=== Bloc de texte ===
# # #
Une forme «d’immunité diplomatique» faite sur mesure pour protéger certains politiciens. Des élus libéraux.


Saisissant la balle au bond, le député caquiste François Legault avait alors demandé au PM Couillard «s’il trouvait normal que la police protège les libéraux».


Contexte, tiré d’un article de La Presse canadienne, publié sur le site de Radio-Canada:


«L’affaire remonte à l’opération Diligence, une enquête amorcée en 2007 qui visait à contrer l’infiltration du crime organisé dans l’industrie de la construction, entre autres. Le président de la Fédération des travailleurs du Québec (FTQ) de l’époque, Michel Arsenault, avait été mis sur écoute électronique.
# # #
=== Données fournies ===
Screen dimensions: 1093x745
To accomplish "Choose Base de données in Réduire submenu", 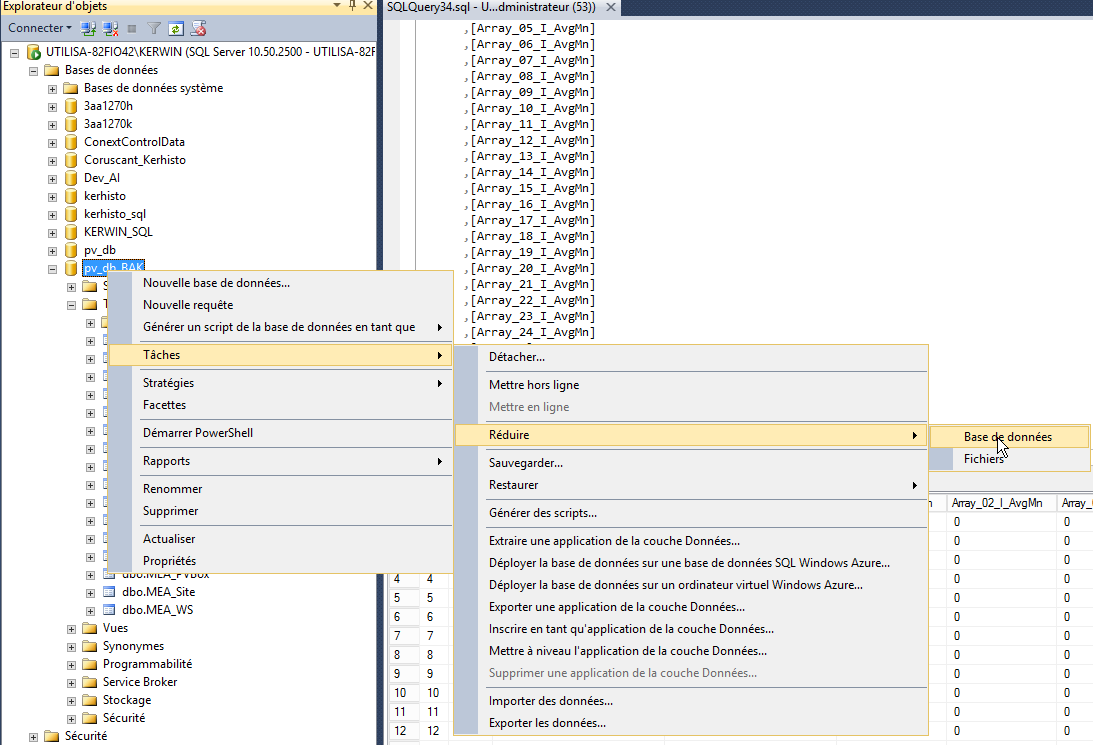I will click(x=1007, y=437).
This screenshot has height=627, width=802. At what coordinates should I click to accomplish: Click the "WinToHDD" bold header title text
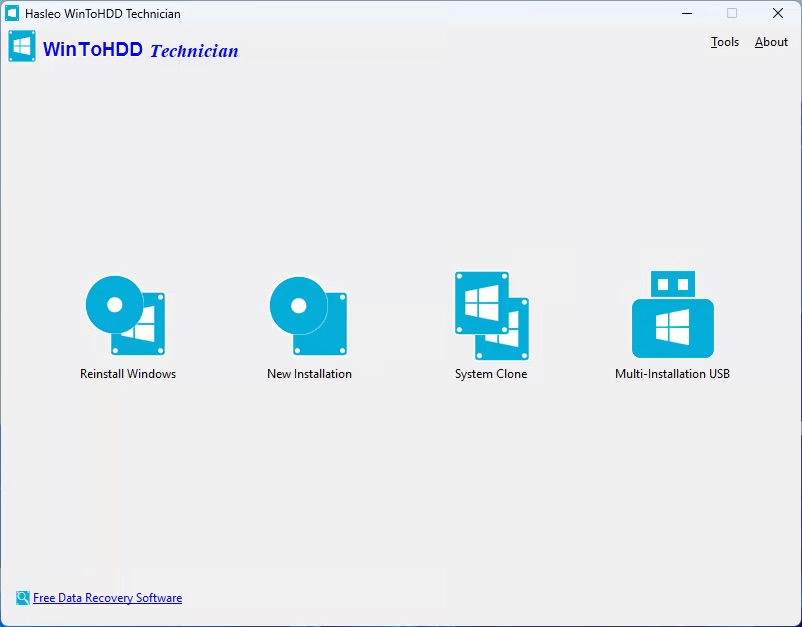click(93, 49)
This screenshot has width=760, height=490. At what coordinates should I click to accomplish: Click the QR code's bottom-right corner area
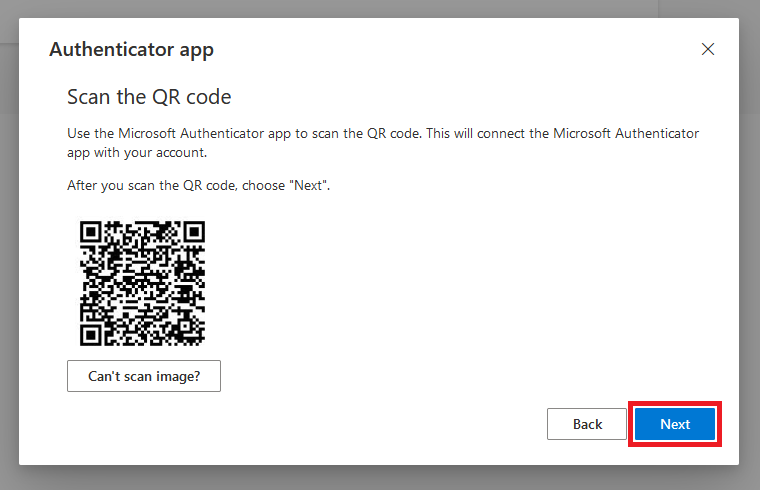coord(196,337)
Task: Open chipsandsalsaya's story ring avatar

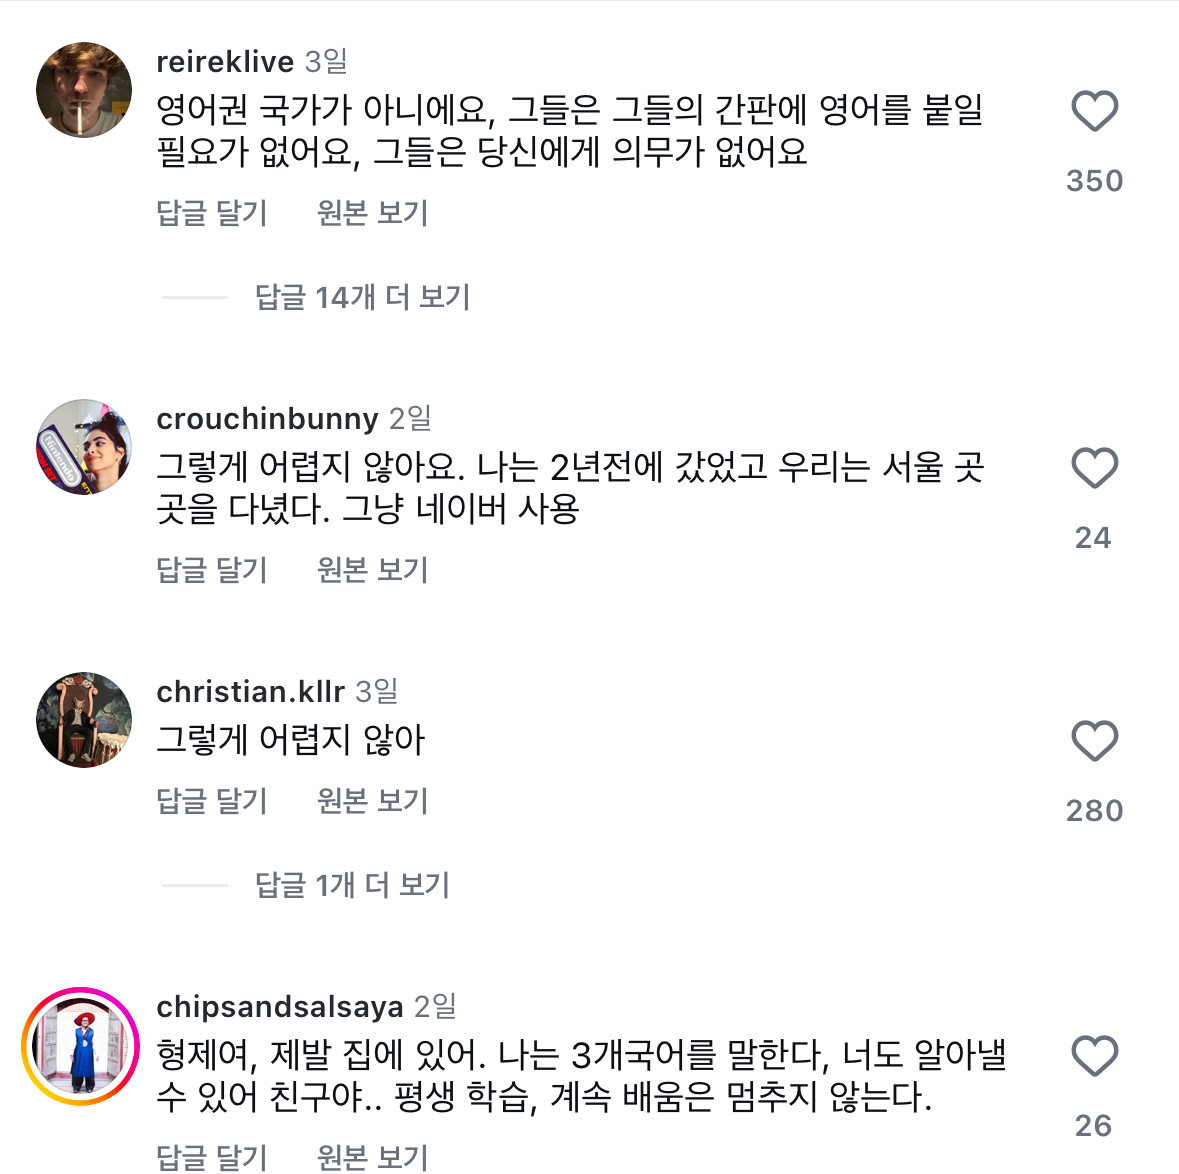Action: (81, 1046)
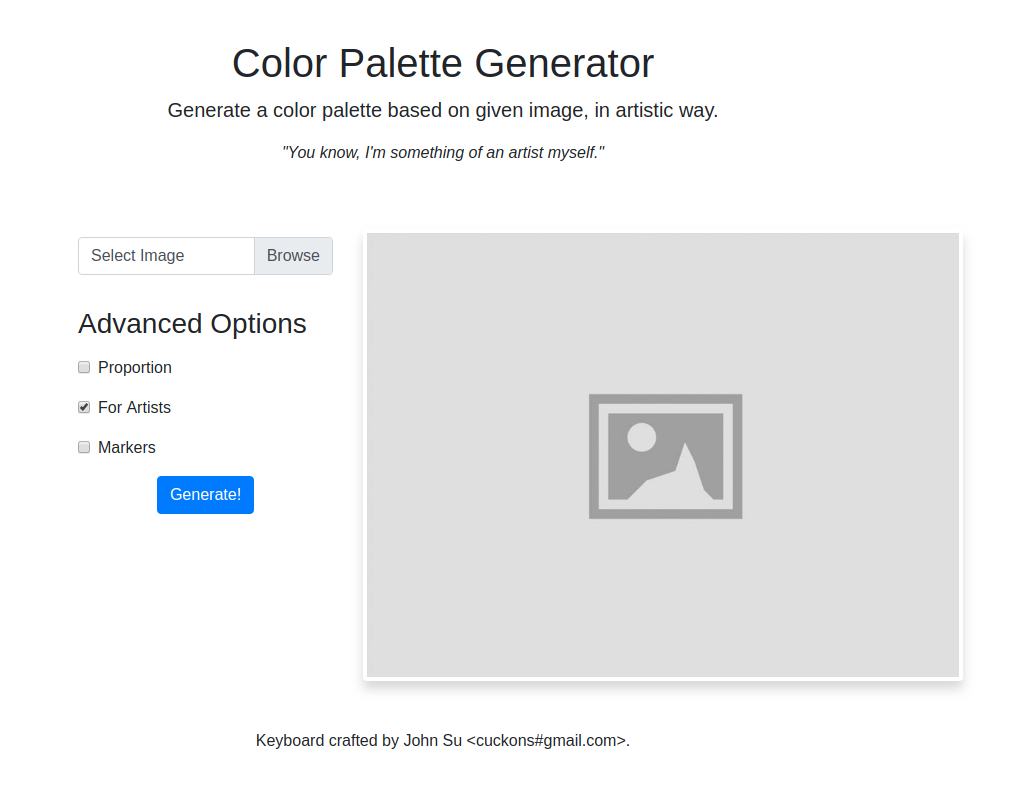Enable the Proportion checkbox
Image resolution: width=1014 pixels, height=785 pixels.
84,367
# # #
=== Exercices ===
(a) Veuillez recopier sans changement le passage du bloc de texte qui va de « Saisissant la balle » jusqu'à « sur écoute électronique. ».
(b) Répondez à ces questions d'après le bloc de texte :
(i) Quel député caquiste s'est adressé au PM Couillard ?
(ii) En quelle année l'opération Diligence a-t-elle été amorcée ?
(iii) Qui présidait la FTQ à l'époque ?
(c) Nommez toutes les personnes mentionnées dans le bloc de texte.
Les items ne servent pas ici.

=== Corrigé ===
(a)
Saisissant la balle au bond, le député caquiste François Legault avait alors demandé au PM Couillard «s’il trouvait normal que la police protège les libéraux».


Contexte, tiré d’un article de La Presse canadienne, publié sur le site de Radio-Canada:


«L’affaire remonte à l’opération Diligence, une enquête amorcée en 2007 qui visait à contrer l’infiltration du crime organisé dans l’industrie de la construction, entre autres. Le président de la Fédération des travailleurs du Québec (FTQ) de l’époque, Michel Arsenault, avait été mis sur écoute électronique.

(b)
(i) François Legault
(ii) En 2007
(iii) Michel Arsenault

(c) François Legault, Couillard (le PM), Michel Arsenault